Für Karrieren "made in Irak" gab es schon einige illustre Beispiele. Doch anders als bei den politischen Karrieren etwa von Tschalabi oder Ziad Cattan (vgl. Vom Blumenverkäufer zum staatlichen Waffenbeschaffer) liefert die Geschichte der beiden Lincoln-Group-Gründer, Christian Bailey und Paige Craig, erhellende Einblicke in die Vergabe der Millionen schweren privat contracts im Irak. Und ein Bild davon, wie einfach gestrickt die Wirklichkeit hinter der vermeintlich so professionellen und raffinierten Propagandaarbeit der Supermacht aussehen kann.

Vor zwei Jahren noch sollen die beiden Lincoln-Gründer nach einem Bericht der New York Times in eher schlichten Verhältnissen gelebt haben, mit einer Reihe von geschäftlichen Fehlschlägen in der Vergangenheit. Heute können sie sich einen elegant ausgestatteten Firmensitz, teure Häuser und Autos und sogar einen Leibwächter leisten. Nicht zuletzt Dank eines fünf Millionen Dollar Vertrags mit dem Pentagon, demzufolge die Lincoln-Gruppe dabei helfen sollte, "die Iraker zu informieren über die von den Amerikanern geführten Anstrengungen, die Aufständischen zu besiegen und eine neue Regierung zu bilden."

“Very professional on the surface“

Besondere Kompetenzen hatte die Lincoln Group in der Sache nicht anzubieten, zumindest nicht auf einen genaueren zweiten Blick. Der Aufstieg der Firma, so fand die New York Times bei mehreren Interviews mit früheren und gegenwärtigen Angestellten heraus, gründet sich zum großen Teil auf "übertriebene Behauptungen über ihre Fähigkeiten und Verbindungen":

They appear very professional on the surface, then you dig a little deeper and you find that they are pretty amateurish

Jason Santamaria, von der Lincoln Group als "strategischer Berater" geführt

Professionell waren der 30jährige Oxford-Absolvent Christian Bailey und der 31jährige Page Craig, ein früherer Marine mit einer abgebrochenen West-Point- Ausbildung und einem "Business Administration"-Abschluss der National University, allerdings in der Befolgung von Ratschlägen eines Mentors, der Bailey zwei Maximen auf den Weg gab, die dessen bisherige Misserfolge in eine amerikanische "Success Story" verwandeln sollten:

Wenn du in Schwierigkeiten bist, geh nach D.C (Washington)
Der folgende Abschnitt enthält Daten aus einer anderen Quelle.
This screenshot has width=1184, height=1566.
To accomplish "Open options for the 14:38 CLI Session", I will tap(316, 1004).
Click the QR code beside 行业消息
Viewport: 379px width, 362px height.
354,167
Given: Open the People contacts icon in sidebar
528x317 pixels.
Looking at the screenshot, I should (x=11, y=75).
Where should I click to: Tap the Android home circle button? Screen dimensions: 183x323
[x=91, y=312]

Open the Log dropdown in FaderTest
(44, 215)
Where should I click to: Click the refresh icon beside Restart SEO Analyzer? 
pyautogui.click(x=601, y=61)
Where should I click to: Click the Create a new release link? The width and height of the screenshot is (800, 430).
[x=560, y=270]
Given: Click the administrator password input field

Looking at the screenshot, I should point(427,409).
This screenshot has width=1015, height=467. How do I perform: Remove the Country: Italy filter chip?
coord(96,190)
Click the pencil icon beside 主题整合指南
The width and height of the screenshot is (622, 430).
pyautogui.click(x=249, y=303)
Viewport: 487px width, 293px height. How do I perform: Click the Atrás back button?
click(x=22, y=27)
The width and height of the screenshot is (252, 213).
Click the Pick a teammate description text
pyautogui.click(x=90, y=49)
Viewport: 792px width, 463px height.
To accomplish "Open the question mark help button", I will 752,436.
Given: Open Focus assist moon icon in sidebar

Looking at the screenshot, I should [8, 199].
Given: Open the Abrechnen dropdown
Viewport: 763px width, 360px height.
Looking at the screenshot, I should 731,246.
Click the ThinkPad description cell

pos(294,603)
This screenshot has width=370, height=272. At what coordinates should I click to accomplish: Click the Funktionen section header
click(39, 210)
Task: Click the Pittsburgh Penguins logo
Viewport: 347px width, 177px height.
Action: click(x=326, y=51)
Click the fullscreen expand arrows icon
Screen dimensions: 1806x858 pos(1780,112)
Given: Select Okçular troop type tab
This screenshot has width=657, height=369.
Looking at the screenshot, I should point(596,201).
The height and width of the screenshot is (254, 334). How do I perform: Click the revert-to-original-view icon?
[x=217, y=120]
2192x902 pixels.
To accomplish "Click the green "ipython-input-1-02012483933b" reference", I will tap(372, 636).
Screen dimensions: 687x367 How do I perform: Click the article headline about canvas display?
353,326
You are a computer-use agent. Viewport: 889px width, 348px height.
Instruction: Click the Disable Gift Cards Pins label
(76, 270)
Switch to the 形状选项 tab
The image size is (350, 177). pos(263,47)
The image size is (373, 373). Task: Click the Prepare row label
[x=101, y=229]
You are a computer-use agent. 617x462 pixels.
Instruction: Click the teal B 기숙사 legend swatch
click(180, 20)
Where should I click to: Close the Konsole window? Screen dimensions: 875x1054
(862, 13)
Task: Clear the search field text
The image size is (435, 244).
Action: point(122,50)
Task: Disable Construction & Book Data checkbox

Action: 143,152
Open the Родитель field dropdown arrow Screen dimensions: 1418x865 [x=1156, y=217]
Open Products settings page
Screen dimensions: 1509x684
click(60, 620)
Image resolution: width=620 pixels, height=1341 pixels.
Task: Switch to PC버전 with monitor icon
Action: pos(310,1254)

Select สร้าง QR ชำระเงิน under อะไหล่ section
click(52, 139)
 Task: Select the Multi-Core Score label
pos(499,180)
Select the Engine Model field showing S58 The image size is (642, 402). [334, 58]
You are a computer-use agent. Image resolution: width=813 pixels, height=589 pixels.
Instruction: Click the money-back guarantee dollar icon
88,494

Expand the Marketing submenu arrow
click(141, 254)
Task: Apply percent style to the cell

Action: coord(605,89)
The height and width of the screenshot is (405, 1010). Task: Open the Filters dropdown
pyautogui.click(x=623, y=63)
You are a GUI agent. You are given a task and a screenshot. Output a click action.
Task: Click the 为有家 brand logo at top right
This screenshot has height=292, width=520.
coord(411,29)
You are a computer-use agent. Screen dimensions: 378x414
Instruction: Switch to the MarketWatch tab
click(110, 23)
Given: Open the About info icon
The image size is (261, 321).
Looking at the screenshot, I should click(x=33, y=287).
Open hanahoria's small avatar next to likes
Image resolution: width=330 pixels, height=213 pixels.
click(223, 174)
Wie verschafft man sich gute Referenzen?
Indem man ein Joint-Venture mit jemandem eingeht, der gute Referenzen hat.

Mit der Behauptung, über exzellente Beziehungen zu großen Medien- und Werbeagenturen, zu früheren Regierungsvertretern mit reichen Erfahrungen im Nahen Osten sowie zu ehemaligen Offizieren mit Erfahrungen in der Geheimdienstarbeit und Kenntnissen in der psychologischen Kriegsführung zu verfügen, erwarb sich die Lincoln-Group lukrative Verträge. Die angeblichen Partner sahen diese Geschäftsbeziehungen dagegen als eher flüchtige Bekanntschaften.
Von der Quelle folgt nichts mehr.